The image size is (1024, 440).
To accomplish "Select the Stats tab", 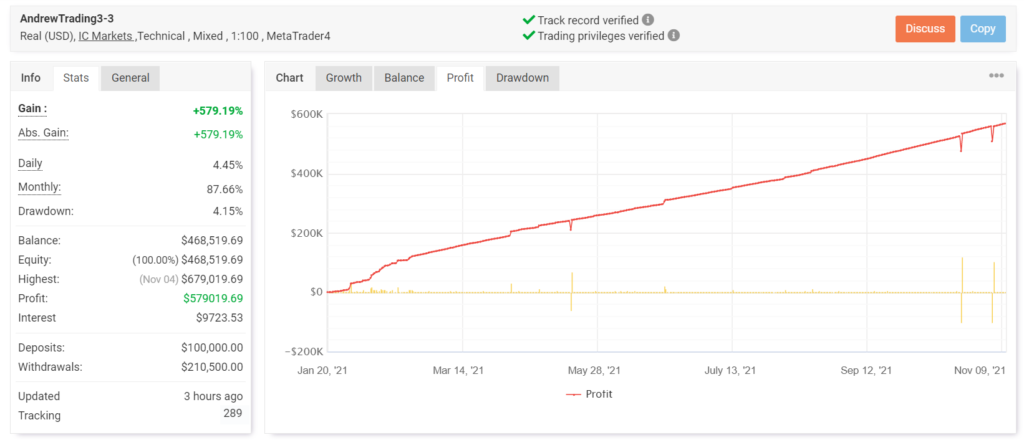I will (76, 78).
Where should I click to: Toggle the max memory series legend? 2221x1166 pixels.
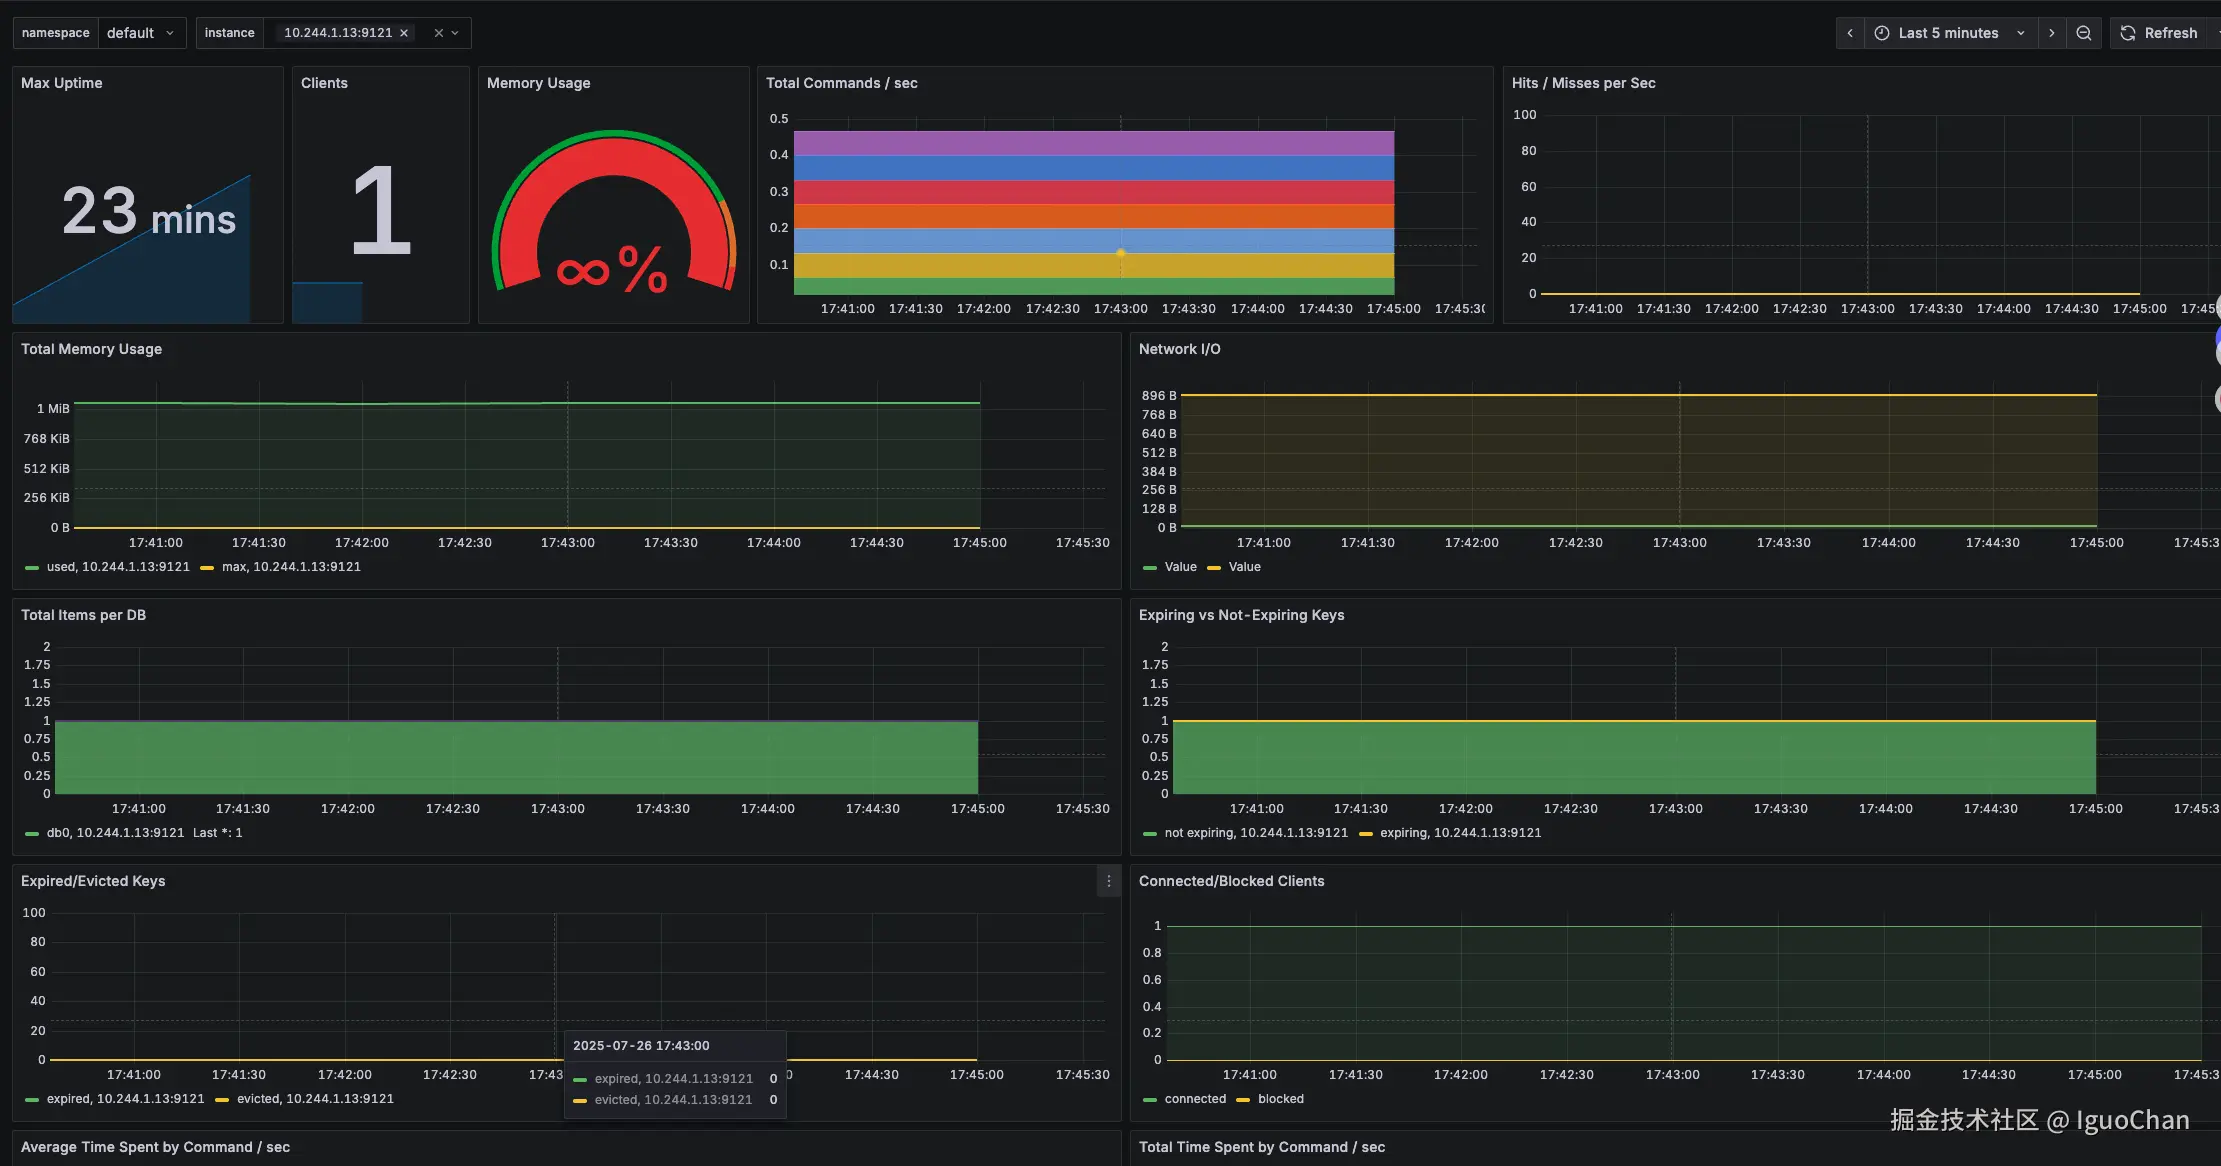[x=290, y=567]
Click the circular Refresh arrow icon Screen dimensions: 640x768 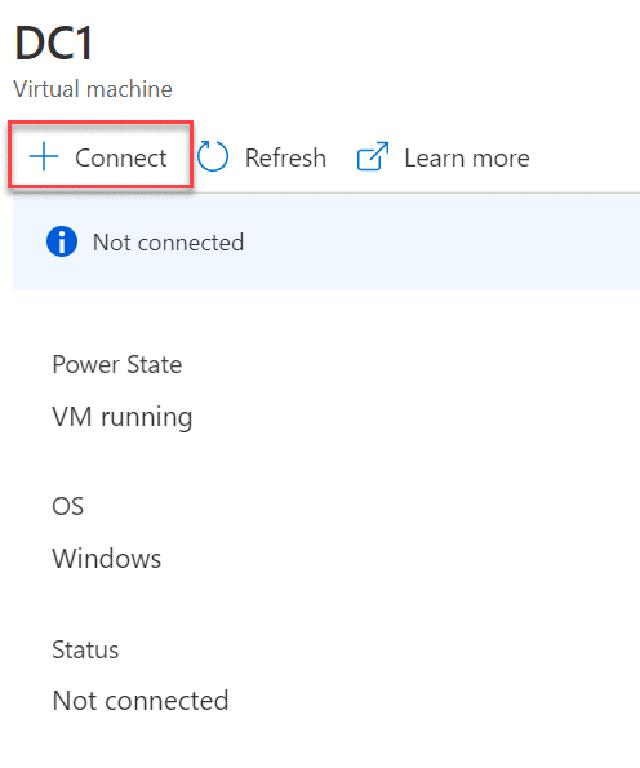213,157
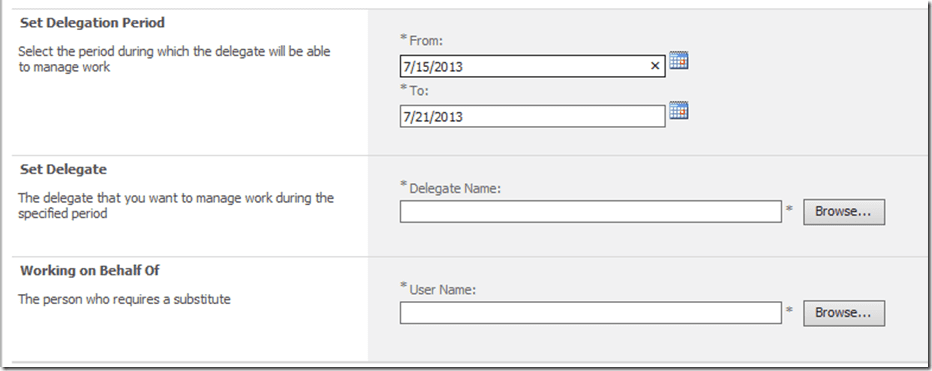932x371 pixels.
Task: Click the "From:" field label
Action: point(426,41)
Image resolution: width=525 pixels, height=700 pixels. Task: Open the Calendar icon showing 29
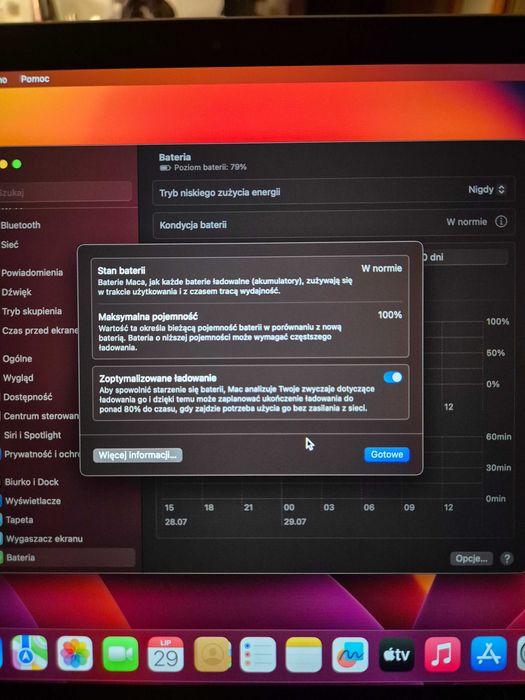coord(166,654)
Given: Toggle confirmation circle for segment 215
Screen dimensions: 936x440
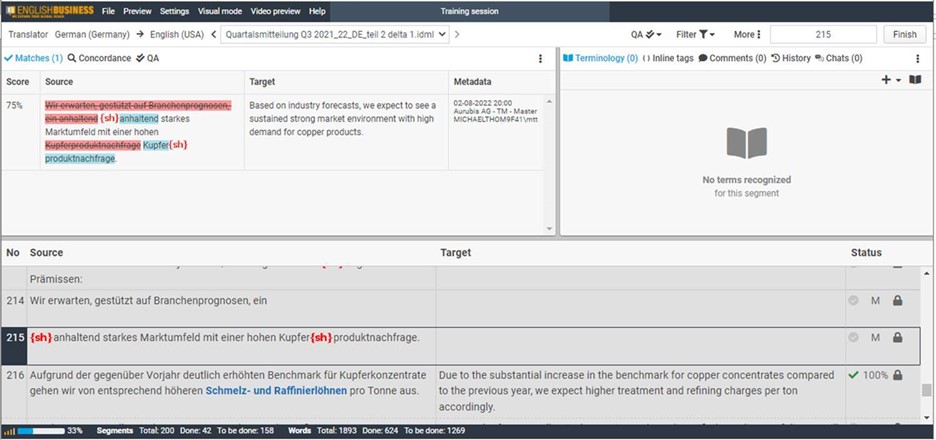Looking at the screenshot, I should [853, 338].
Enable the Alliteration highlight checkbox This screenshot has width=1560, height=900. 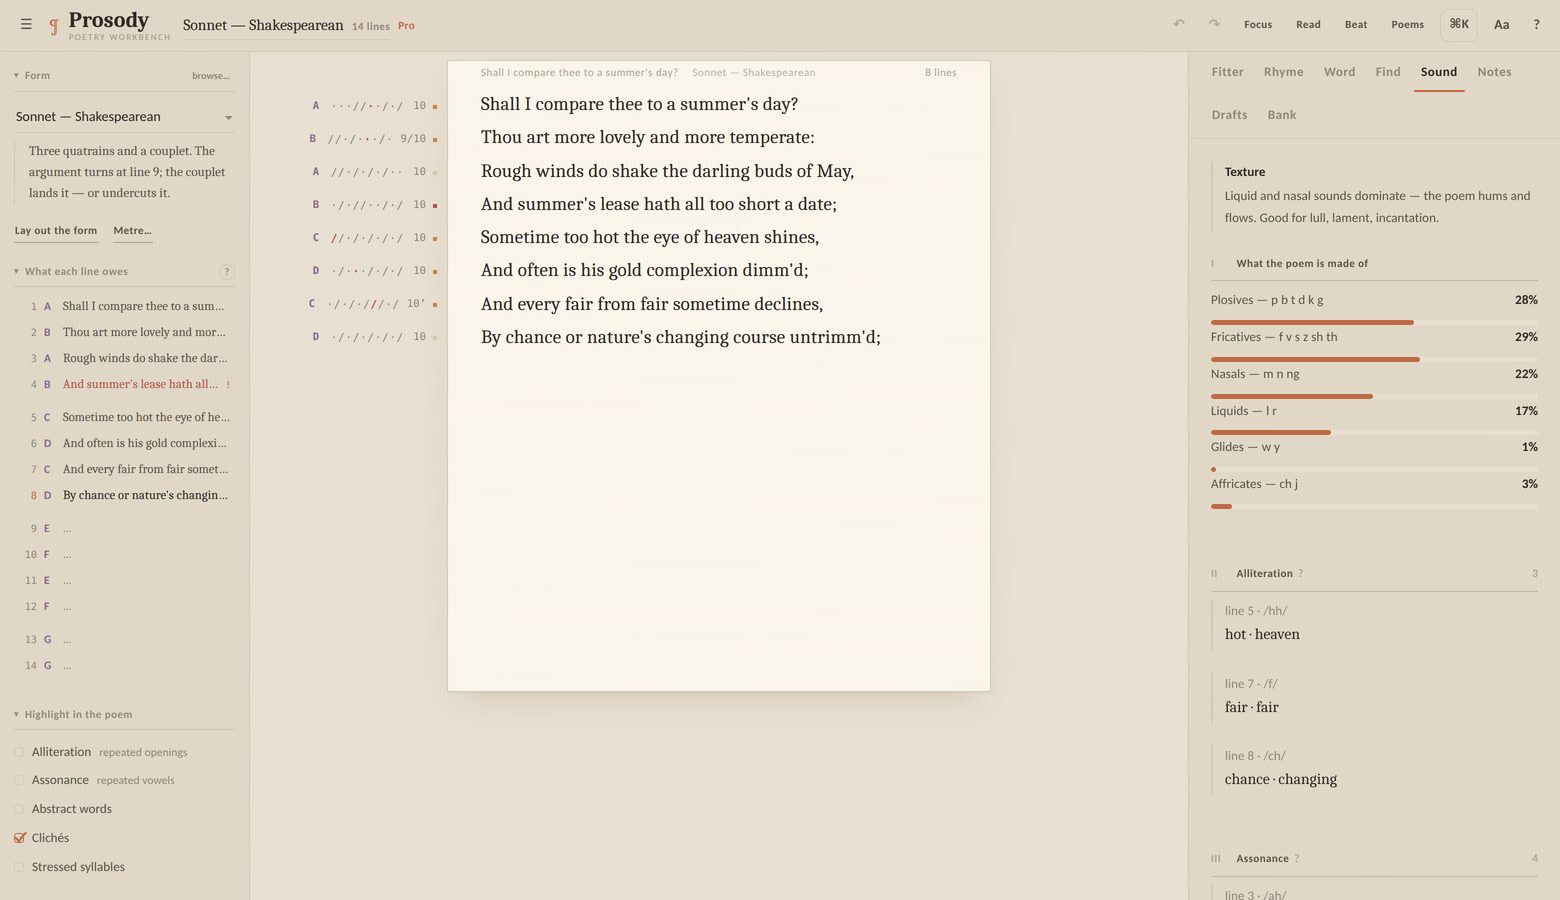tap(19, 752)
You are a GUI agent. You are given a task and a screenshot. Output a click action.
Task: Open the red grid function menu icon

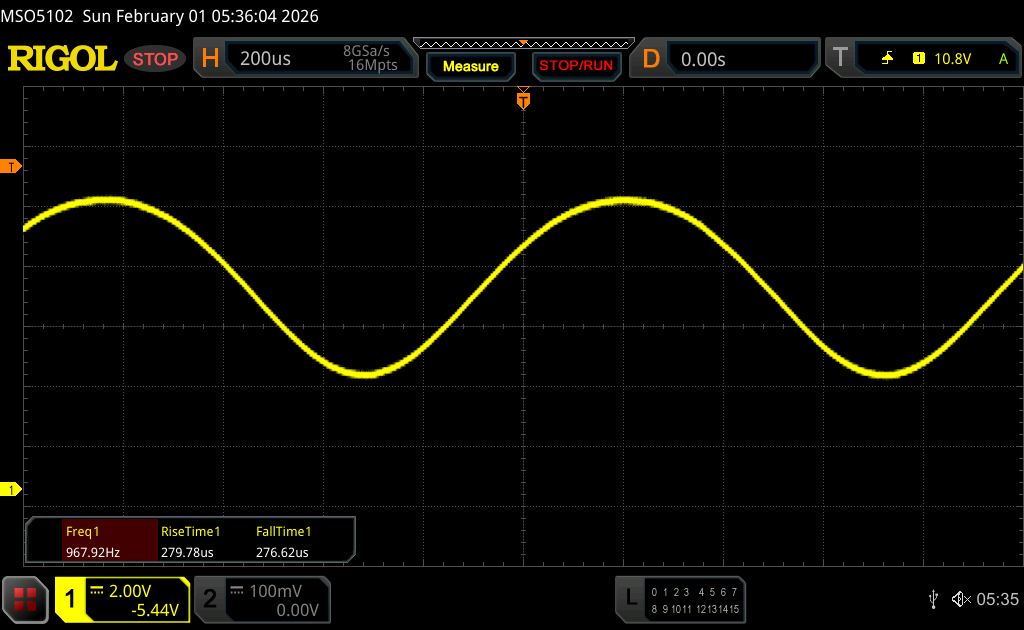coord(25,599)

***

* What is required *
Reproduce the lines verbatim, starting with the line that contains "You are a GUI" and going on through the last of the lines, both ends included. Leave the pictures out of your answer.

* Answer to this problem *
You are a GUI agent. You are given a task and a screenshot. Output a click action.
Task: Open the red grid function menu icon

coord(25,599)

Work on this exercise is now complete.